When your cell needs to make a protein, it sends a signal to the nucleus which then copies a small part of your DNA that contains the instructions of how to make that specific protein.
That DNA is then copied into mRNA which is then shot out of the nucleus into the empty space of the cell. The mRNA then floats around in the cell until it bumps into a special machine that turns our mRNA into proteins called a ribosome.
That is where we turn back to our vaccine mRNA. The mRNA contained in the shot is in the cell floating around just like the mRNA our own bodies made. Our cells cannot tell the difference between our own mRNA and the vaccine’s mRNA. So our cells simply turn that mRNA into a protein the same way it turns our own body’s mRNA into a protein.
Now the spike protein that was made by our own cells is floating around in the cell, and it finds its way to an exit in the cell’s border and re-enters the bloodstream. Our immune system sees the spike protein and remembers it. If this process happens enough times, our immune systems will be fully trained so that when those spike proteins are attached to a virus and are ready to attack, we are ready.
This process is complex and takes time, which is why it takes two weeks after your shot to be fully prepared. This process also is a slowed-down version of what happens when you are actually responding to a pathogen, which is why for a few days when your body is dealing with the spike proteins, memorizing and getting rid of them because they are foreign to you, you may experience cold-like symptoms.
Getting the vaccine is safe, and although it sounds complex, it is far simpler and quicker to produce than original vaccines because all you need to do is create a snippet of RNA to make the protein. Scientists have machines that can copy RNA very fast.

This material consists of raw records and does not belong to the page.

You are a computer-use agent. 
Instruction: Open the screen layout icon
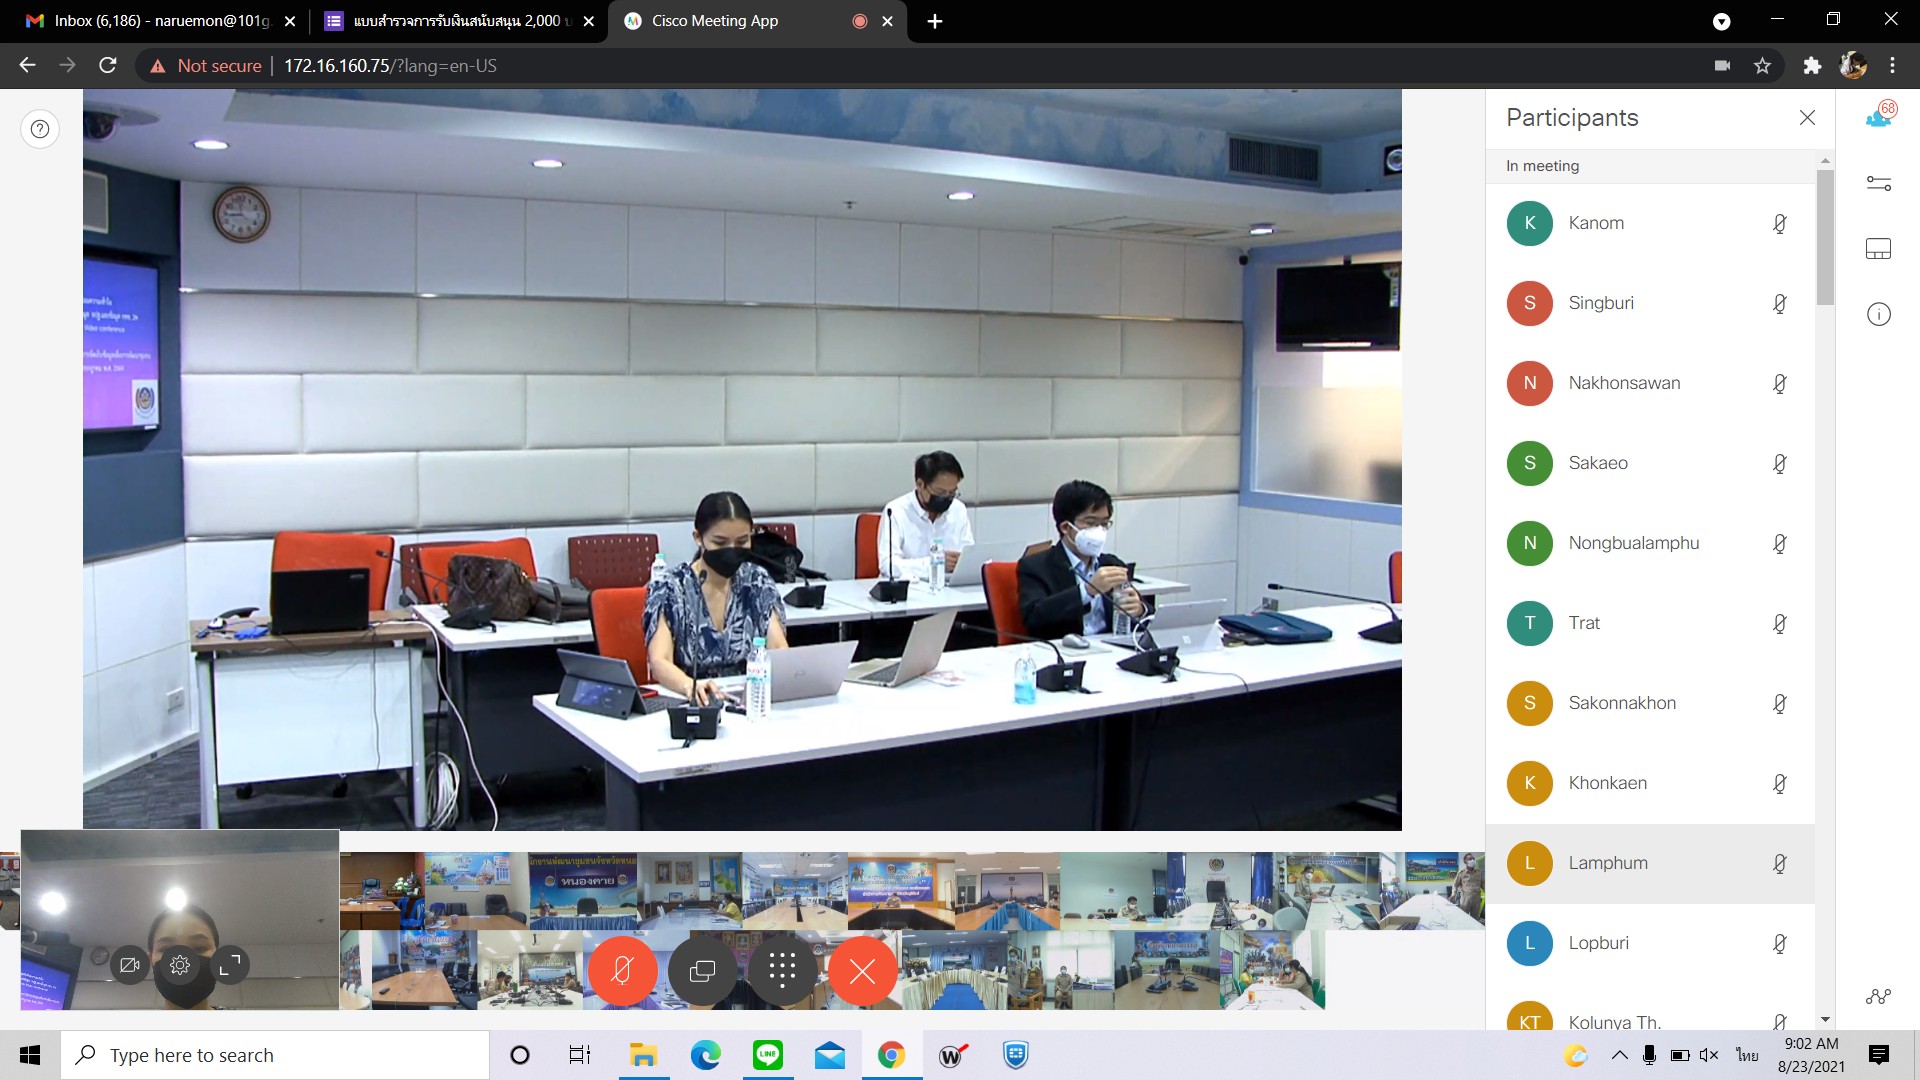1879,249
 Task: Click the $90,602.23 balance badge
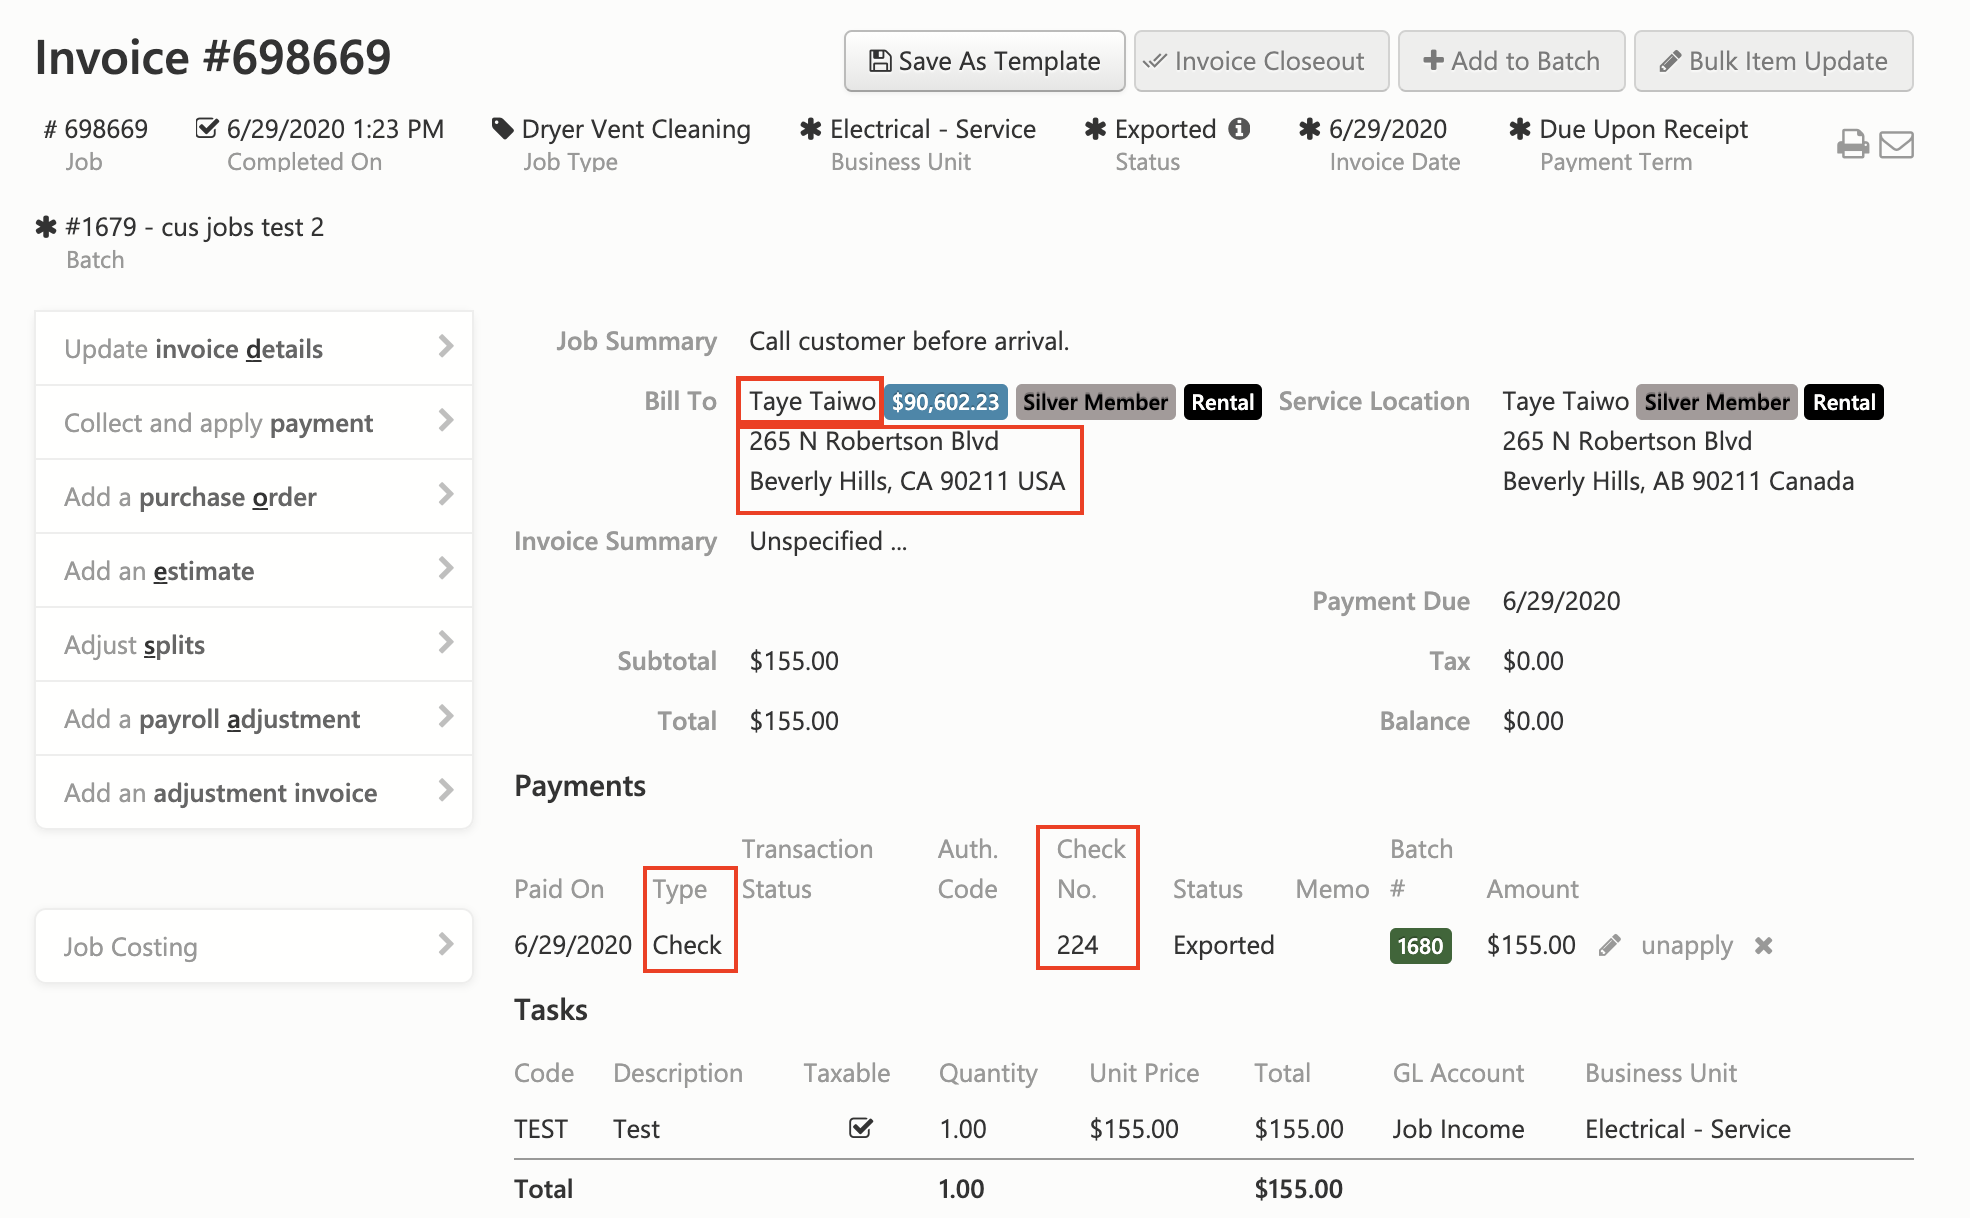coord(945,402)
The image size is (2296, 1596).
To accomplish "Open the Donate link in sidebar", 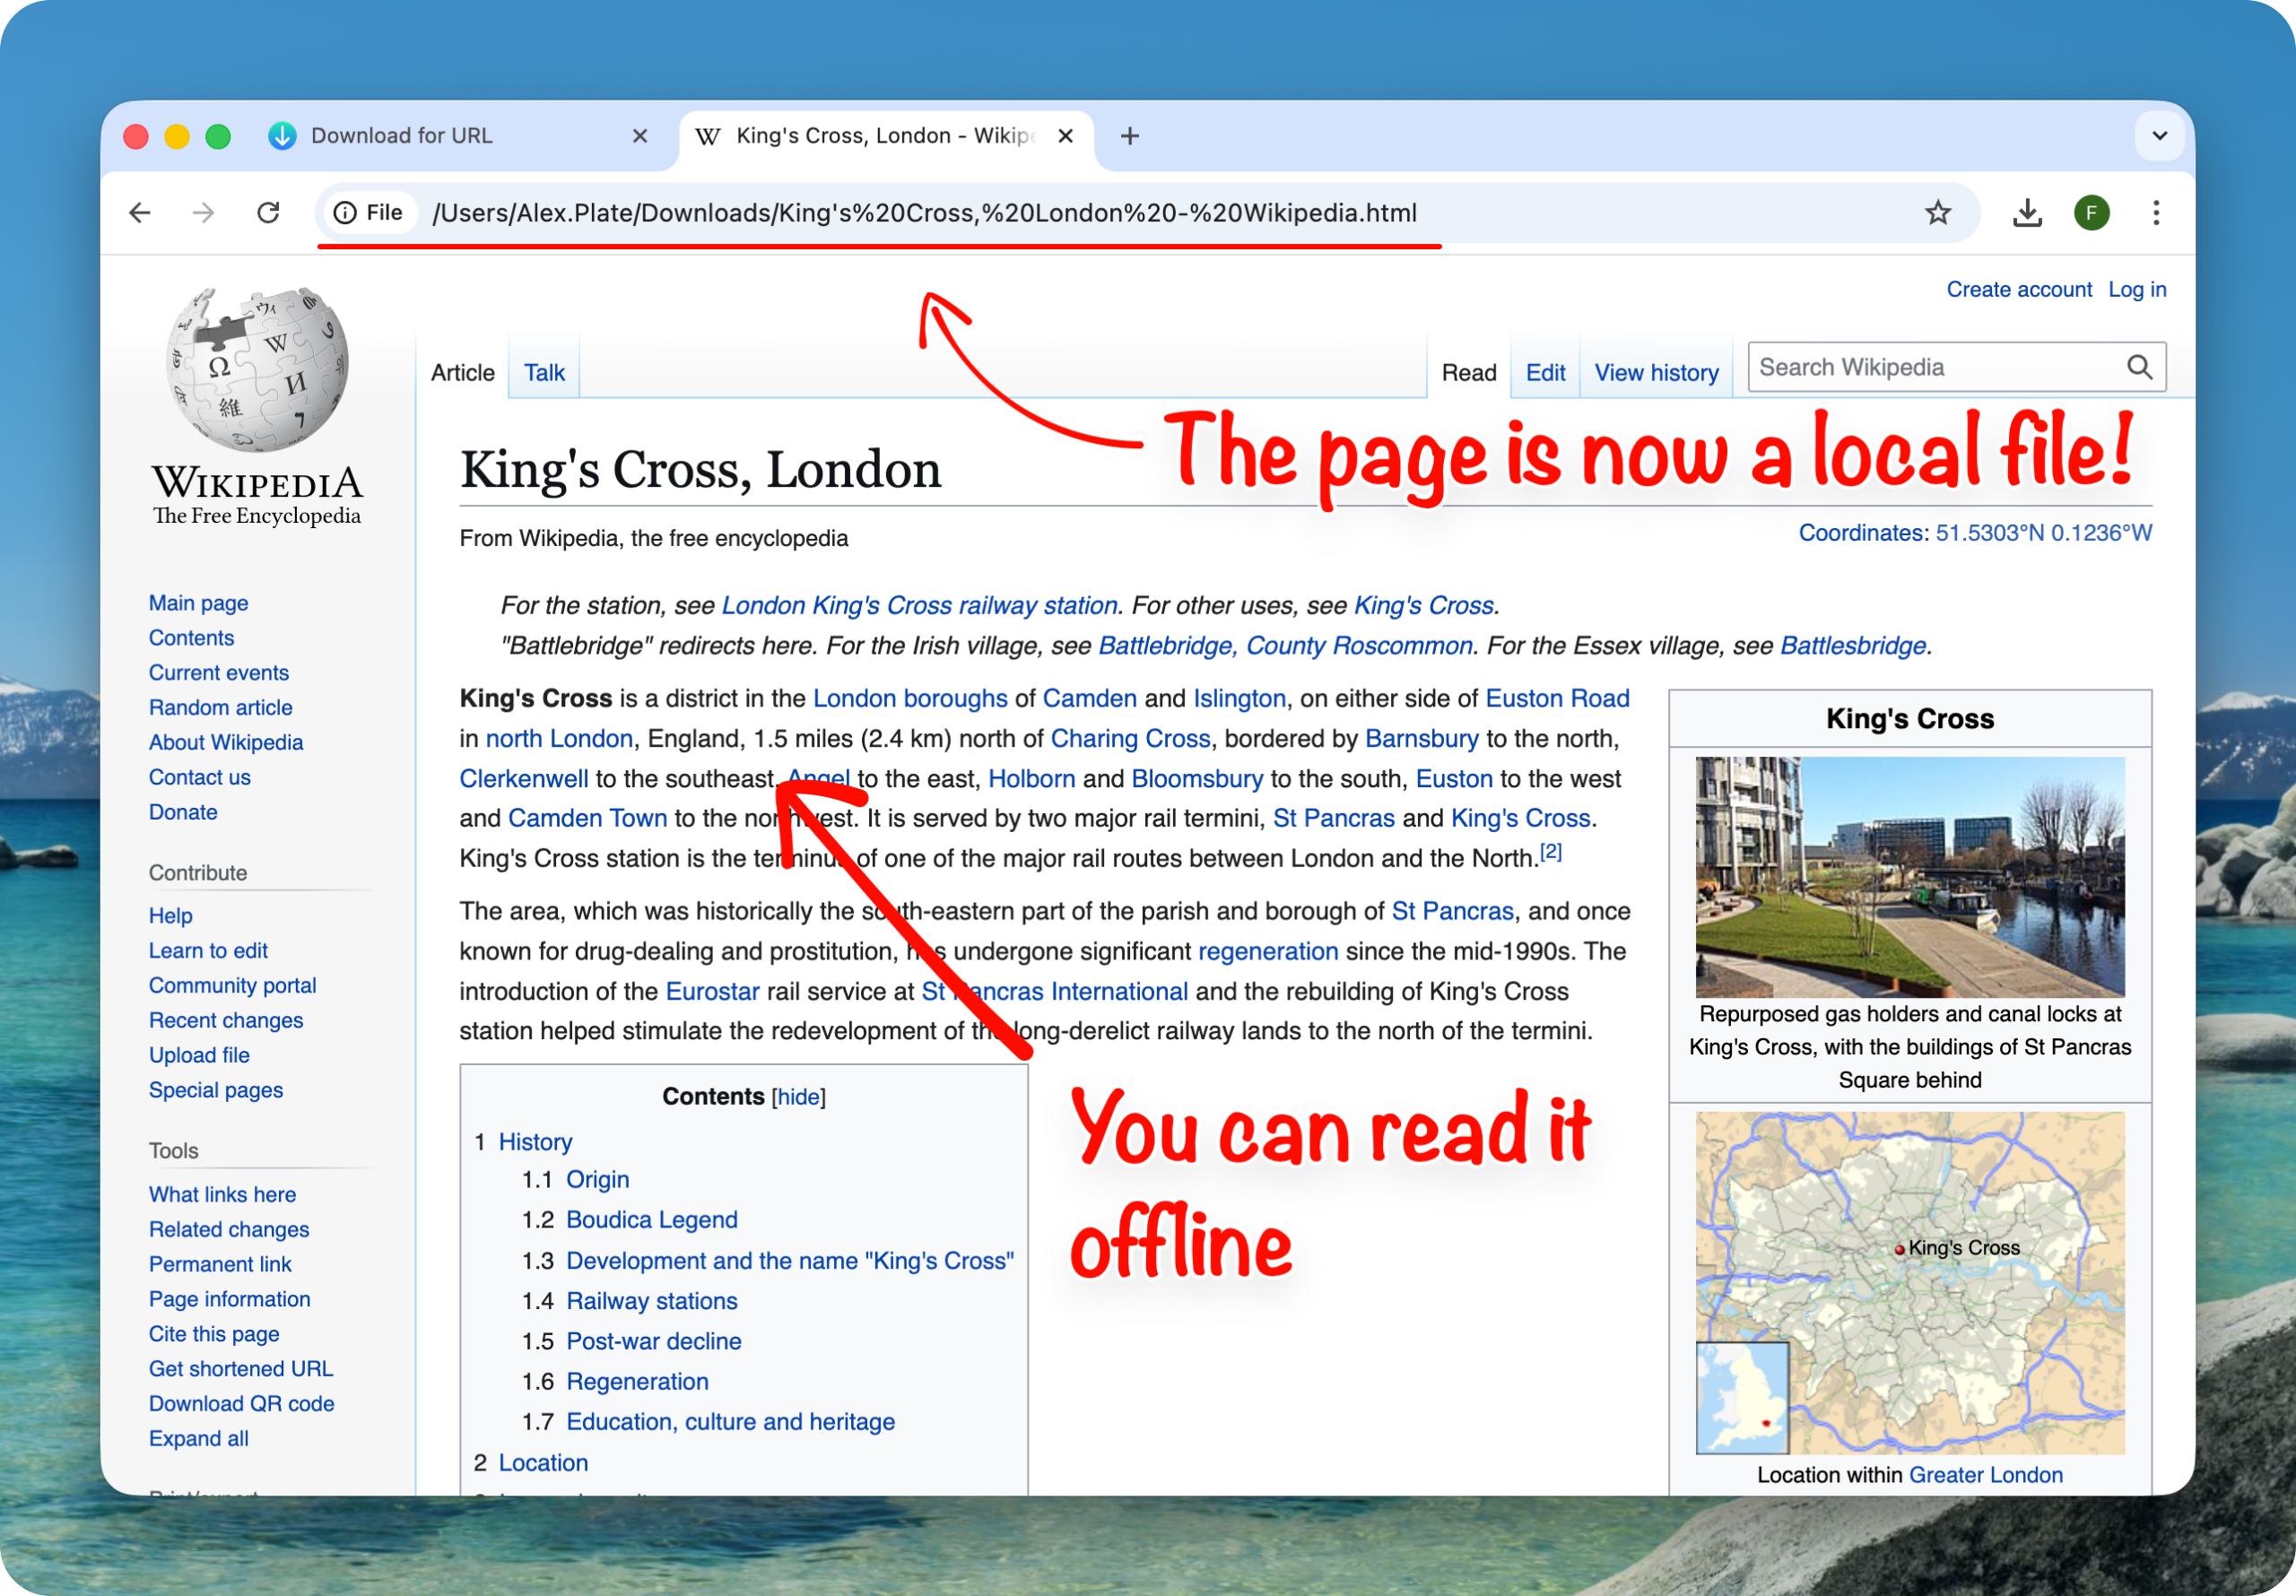I will (183, 812).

These machines could be thought of as vaccine printers because you just need to tell a computer what vaccine you want and it is produced in days. This technology has been under research for a long time and has just come into use. That is how the vaccine was produced so fast.
The funding received in the heat of the pandemic was enough to push the research over the finish line and enter widespread usage. This technology has been tested for many years and is known to be safe.
To protect our families, friends, and especially the vulnerable, get the vaccine. You know the science now. Don’t fall into pits of misinformation. Help get us out of this pandemic and back to normal life. The choice is yours.